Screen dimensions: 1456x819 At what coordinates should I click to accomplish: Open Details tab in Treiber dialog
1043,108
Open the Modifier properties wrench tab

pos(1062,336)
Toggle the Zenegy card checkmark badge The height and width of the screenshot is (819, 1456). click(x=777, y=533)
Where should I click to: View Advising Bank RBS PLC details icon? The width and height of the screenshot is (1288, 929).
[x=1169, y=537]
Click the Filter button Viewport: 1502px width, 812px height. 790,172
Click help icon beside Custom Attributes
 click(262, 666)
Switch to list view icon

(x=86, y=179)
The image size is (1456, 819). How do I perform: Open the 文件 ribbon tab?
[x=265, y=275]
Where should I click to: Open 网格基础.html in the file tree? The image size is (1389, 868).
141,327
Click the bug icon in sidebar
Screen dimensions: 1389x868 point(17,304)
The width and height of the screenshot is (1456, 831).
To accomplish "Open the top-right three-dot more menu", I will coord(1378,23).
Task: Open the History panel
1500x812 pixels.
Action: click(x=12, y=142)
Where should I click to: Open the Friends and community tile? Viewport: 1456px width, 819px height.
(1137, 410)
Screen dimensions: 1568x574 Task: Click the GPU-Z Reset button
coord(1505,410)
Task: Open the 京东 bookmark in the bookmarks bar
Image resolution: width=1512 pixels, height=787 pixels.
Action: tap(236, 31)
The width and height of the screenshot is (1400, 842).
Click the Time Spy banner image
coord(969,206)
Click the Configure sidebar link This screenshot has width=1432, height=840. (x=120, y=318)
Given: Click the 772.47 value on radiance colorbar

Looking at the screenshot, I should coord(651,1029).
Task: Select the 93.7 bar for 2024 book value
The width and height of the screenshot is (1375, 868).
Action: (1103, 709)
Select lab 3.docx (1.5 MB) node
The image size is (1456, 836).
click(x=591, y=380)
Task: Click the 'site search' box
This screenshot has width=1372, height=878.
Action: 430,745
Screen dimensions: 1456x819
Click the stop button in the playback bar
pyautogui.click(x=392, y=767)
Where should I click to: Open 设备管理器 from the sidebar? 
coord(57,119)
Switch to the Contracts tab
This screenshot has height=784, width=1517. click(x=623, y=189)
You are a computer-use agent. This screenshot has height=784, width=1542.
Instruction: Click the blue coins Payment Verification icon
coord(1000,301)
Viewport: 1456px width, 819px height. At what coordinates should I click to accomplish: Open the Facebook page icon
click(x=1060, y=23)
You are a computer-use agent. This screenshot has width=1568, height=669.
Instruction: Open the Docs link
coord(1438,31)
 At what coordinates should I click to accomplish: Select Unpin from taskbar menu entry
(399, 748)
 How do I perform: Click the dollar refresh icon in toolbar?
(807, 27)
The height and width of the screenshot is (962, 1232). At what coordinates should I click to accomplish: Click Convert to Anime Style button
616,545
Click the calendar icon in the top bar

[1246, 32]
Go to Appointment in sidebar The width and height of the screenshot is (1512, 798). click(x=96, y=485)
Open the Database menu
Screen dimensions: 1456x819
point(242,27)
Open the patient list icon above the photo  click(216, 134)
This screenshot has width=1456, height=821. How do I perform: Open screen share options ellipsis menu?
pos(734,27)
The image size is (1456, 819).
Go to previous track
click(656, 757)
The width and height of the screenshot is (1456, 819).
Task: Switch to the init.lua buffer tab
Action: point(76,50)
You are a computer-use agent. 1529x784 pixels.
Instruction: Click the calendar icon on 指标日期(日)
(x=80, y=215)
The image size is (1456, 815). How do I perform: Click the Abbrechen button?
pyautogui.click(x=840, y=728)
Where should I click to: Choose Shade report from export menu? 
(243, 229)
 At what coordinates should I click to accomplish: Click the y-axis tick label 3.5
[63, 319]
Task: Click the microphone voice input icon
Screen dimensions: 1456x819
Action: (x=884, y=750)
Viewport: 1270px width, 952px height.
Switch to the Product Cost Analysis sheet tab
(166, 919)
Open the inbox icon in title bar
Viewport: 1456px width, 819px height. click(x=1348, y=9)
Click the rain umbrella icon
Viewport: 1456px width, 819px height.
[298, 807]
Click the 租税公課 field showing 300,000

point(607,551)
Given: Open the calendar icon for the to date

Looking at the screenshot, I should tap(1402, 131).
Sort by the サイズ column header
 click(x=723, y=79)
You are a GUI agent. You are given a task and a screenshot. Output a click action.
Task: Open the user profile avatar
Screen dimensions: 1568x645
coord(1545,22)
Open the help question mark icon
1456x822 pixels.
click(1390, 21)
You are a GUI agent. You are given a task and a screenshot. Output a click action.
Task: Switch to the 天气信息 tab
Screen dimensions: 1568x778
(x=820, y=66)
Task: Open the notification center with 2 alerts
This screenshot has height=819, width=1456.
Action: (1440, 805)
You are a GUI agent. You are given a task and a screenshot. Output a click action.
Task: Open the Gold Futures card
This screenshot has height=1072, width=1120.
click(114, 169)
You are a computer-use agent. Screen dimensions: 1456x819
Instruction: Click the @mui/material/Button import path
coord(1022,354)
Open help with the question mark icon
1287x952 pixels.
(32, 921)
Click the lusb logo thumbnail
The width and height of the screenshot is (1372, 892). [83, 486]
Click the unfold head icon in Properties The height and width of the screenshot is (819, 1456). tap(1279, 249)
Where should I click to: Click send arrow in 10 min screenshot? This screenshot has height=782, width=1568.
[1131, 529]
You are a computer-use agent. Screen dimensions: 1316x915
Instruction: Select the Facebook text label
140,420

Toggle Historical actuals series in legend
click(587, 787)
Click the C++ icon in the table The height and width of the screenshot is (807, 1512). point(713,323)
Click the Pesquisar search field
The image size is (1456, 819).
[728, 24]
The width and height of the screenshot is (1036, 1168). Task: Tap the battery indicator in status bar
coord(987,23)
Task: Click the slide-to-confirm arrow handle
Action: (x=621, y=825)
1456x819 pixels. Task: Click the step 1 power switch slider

------------------------------------------------

• [ACTIVITY]: If "with" is in a line of the listing above, count that line; give the final number and nothing more.

• [EXERCISE OUTPUT]: 2